___ Input ___

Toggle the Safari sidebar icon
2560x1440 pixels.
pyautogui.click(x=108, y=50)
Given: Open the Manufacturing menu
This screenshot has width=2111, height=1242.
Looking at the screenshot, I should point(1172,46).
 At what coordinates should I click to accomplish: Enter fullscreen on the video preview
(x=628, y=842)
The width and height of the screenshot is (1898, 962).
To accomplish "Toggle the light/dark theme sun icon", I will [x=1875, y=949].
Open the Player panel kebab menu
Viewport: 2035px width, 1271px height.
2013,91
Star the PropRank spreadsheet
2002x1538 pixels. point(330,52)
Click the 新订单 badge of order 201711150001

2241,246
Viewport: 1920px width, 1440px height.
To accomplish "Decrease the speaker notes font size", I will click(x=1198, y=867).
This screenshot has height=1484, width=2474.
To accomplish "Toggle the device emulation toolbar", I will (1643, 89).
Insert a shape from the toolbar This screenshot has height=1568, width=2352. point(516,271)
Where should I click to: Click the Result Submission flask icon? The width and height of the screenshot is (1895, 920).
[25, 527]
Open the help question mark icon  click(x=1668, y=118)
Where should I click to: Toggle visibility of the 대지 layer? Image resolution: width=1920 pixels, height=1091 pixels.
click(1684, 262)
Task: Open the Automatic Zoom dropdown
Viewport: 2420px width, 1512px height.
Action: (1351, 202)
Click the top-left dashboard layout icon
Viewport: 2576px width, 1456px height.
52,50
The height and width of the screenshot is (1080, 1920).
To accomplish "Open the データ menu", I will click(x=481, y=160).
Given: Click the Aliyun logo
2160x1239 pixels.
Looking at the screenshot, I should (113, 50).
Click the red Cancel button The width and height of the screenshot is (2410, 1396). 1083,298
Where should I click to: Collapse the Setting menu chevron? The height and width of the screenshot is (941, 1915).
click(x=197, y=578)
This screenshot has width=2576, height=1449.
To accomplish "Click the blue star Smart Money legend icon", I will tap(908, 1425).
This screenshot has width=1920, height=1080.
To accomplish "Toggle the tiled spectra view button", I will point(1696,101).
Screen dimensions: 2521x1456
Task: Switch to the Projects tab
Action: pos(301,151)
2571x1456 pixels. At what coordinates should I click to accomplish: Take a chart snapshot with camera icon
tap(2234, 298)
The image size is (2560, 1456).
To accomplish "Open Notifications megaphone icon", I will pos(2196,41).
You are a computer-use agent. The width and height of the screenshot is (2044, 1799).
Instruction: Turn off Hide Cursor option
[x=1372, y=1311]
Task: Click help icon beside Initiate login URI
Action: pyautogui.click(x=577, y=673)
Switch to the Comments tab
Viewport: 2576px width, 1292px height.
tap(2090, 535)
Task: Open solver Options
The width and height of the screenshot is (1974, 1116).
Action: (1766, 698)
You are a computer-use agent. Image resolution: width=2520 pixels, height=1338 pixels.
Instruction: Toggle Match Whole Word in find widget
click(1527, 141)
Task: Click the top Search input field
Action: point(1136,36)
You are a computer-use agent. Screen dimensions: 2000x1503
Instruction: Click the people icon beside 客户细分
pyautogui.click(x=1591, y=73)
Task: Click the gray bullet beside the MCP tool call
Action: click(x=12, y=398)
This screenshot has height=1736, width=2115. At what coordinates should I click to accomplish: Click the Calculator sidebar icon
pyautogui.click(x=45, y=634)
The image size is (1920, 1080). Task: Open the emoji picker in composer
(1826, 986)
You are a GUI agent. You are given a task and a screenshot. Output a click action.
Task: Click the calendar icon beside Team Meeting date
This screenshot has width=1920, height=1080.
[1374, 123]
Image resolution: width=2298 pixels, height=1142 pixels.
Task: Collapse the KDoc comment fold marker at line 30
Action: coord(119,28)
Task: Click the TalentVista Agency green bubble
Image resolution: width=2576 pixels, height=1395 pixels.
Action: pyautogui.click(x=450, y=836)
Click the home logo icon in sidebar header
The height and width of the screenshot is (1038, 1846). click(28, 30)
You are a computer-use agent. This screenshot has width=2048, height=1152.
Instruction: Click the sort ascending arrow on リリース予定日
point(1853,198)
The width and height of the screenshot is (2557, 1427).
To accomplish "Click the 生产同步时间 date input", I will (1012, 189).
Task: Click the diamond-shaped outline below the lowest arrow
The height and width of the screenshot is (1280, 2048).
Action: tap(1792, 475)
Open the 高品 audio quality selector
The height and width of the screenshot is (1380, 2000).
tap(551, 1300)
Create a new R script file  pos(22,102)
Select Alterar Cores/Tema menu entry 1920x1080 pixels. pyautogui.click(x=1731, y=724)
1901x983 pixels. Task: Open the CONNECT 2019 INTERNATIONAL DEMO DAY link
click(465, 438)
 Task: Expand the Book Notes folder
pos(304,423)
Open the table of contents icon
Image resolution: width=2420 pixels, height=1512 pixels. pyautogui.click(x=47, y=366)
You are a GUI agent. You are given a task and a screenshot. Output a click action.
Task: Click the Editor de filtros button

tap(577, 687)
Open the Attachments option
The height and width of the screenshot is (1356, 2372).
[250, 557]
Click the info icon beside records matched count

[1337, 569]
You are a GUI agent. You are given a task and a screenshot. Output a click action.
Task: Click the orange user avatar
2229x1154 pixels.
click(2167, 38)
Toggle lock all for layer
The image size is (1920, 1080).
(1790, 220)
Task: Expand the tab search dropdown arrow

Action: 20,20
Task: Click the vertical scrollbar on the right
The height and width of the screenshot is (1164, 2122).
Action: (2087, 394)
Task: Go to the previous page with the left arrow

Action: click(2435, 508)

___

[What needs to be done] The answer is to be the lines from the one holding "Task: Click the Editor de filtros button" through the end of the data above, transcribed character for character, both ends included.

[Response to the task]
Task: Click the Editor de filtros button

tap(577, 687)
Open the Attachments option
The height and width of the screenshot is (1356, 2372).
[250, 557]
Click the info icon beside records matched count

[1337, 569]
You are a GUI agent. You are given a task and a screenshot. Output a click action.
Task: Click the orange user avatar
2229x1154 pixels.
click(2167, 38)
Toggle lock all for layer
The image size is (1920, 1080).
(1790, 220)
Task: Expand the tab search dropdown arrow

Action: 20,20
Task: Click the vertical scrollbar on the right
The height and width of the screenshot is (1164, 2122).
Action: (2087, 394)
Task: Go to the previous page with the left arrow

Action: click(2435, 508)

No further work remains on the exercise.